§ **Work required**
Using the material below, set down only the line containing "Task: Click the server status icon" and the lines after it, unchanged.

§ **Listed entries**

────

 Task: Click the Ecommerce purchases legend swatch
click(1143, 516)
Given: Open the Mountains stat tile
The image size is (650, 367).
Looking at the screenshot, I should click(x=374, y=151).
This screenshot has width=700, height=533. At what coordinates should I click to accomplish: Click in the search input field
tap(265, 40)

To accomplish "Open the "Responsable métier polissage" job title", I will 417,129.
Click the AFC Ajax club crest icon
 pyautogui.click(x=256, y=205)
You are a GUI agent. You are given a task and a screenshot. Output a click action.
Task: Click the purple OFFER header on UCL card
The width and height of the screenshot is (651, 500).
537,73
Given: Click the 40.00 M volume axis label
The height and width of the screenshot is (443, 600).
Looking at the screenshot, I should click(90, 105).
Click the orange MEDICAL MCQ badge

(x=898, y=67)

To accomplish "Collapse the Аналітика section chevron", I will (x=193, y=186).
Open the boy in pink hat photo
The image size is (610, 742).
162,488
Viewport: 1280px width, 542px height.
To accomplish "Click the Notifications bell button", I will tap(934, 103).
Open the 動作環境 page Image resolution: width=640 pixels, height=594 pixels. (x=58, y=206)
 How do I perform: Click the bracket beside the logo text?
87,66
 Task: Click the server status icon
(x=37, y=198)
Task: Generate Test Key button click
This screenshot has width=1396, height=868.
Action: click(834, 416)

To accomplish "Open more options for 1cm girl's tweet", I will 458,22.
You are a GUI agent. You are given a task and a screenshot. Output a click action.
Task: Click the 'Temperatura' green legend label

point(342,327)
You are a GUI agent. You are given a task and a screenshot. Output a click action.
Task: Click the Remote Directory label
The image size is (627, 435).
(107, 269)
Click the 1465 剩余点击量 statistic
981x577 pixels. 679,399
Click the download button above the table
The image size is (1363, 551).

────

§ **Solution for this problem**
 Task: Click the server status icon
(x=37, y=198)
Task: Generate Test Key button click
This screenshot has width=1396, height=868.
Action: click(834, 416)

To accomplish "Open more options for 1cm girl's tweet", I will 458,22.
You are a GUI agent. You are given a task and a screenshot. Output a click action.
Task: Click the 'Temperatura' green legend label

point(342,327)
You are a GUI agent. You are given a task and a screenshot. Output a click action.
Task: Click the Remote Directory label
The image size is (627, 435).
(107, 269)
Click the 1465 剩余点击量 statistic
981x577 pixels. 679,399
Click the download button above the table
The image size is (1363, 551).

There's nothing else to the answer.